Алена Савченко:
«МЫ С БРУНО НЕ ИЗ ТЕХ, КТО УПРОЩАЕТ СЕБЕ ЖИЗНЬ» |
|
Фото © Reuters
Алена Савченко и Бруно Массо |
20 февраля 2018
Из всех, уже разыгранных в Пхенчхане медалей, нет более драматической, нежели золото 34-летней Алены Савченко и ее партнера Бруно Массо, завоеванное в турнире спортивных пар.
В интервью специальному корреспонденту РИА Новости Елене Вайцеховской легендарная фигуристка объясняет, почему не расстроилась после неудачи в короткой программе, делится планами на будущее и позволяет прочитать смс, отправленный подруге в день решающего проката.
- Чем больше я думаю о вашей удивительной победе, тем сложнее отделаться от мысли: если бы не грубая ошибка Бруно в короткой программе, откататься в финале столь блистательно вы, возможно, и не смогли бы.
- Думаю, вы правы. Все, что ни делается, делается к лучшему, раз случилось, значит, так и должно было быть. Понимаю, что сейчас легко так говорить, но я, в принципе, после короткой программы даже не расстроилась.
- Не уверена, что готова в это поверить.
- Так мне даже мой муж Лиам не поверил, когда мы встретились после проката. Он начал было так осторожненько со мной разговаривать, и вдруг оборвал фразу на полуслове, и спрашивает: «А что ты такая радостная?» У меня реально не было никакого расстройства – было желание, чтобы этот день побыстрее закончился, и мы снова вышли на лед. Конечно, если вдаваться в подробности, было обидно, что Бруно допустил ошибку. Прыжок-то был хороший.
- У Бруно после проката был такой вид, что он готов прямо сейчас лечь под заливочную машину и так и остаться на этом катке – навсегда закатанным в лед.
· · · ·
→ **СПИСОК ЗАДАНИЙ**
a - Ответьте на вопросы по интервью:
(i) Сколько лет Алене Савченко?
(ii) Как зовут мужа Алены Савченко?
(iii) Кто взял интервью и для какого издания?
b - Процитируйте интервью от слов «- Не уверена, что» до слов «закатанным в лед.».

Записи из набора данных:
· · · ·
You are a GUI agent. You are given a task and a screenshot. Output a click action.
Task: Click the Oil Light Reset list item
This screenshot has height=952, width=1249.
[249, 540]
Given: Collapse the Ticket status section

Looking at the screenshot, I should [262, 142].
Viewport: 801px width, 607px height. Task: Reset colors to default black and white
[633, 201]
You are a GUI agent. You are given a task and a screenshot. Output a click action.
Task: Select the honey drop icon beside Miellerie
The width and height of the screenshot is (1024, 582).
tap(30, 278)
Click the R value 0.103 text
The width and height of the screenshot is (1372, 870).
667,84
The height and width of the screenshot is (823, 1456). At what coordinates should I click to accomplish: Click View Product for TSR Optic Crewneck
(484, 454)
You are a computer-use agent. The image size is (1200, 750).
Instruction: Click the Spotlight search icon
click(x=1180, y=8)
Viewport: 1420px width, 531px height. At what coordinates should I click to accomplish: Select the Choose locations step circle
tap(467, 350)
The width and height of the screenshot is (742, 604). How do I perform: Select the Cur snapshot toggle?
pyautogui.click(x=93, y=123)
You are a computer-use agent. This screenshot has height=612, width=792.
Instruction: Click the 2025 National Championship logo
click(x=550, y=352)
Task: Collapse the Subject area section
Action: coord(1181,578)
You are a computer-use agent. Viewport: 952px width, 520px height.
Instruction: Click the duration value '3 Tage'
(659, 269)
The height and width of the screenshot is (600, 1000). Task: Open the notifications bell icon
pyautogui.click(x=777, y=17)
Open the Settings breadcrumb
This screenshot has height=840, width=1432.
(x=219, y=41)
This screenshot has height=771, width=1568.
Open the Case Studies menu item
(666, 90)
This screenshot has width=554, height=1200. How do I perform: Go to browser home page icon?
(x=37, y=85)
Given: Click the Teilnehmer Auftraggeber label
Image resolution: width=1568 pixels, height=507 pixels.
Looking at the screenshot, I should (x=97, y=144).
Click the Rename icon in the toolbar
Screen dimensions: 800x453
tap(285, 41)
· · · ·
→ **ОТВЕТЫ**
a -
(i) 34 года.
(ii) Лиам.
(iii) Елена Вайцеховская, специальный корреспондент РИА Новости.

b -
- Не уверена, что готова в это поверить.
- Так мне даже мой муж Лиам не поверил, когда мы встретились после проката. Он начал было так осторожненько со мной разговаривать, и вдруг оборвал фразу на полуслове, и спрашивает: «А что ты такая радостная?» У меня реально не было никакого расстройства – было желание, чтобы этот день побыстрее закончился, и мы снова вышли на лед. Конечно, если вдаваться в подробности, было обидно, что Бруно допустил ошибку. Прыжок-то был хороший.
- У Бруно после проката был такой вид, что он готов прямо сейчас лечь под заливочную машину и так и остаться на этом катке – навсегда закатанным в лед.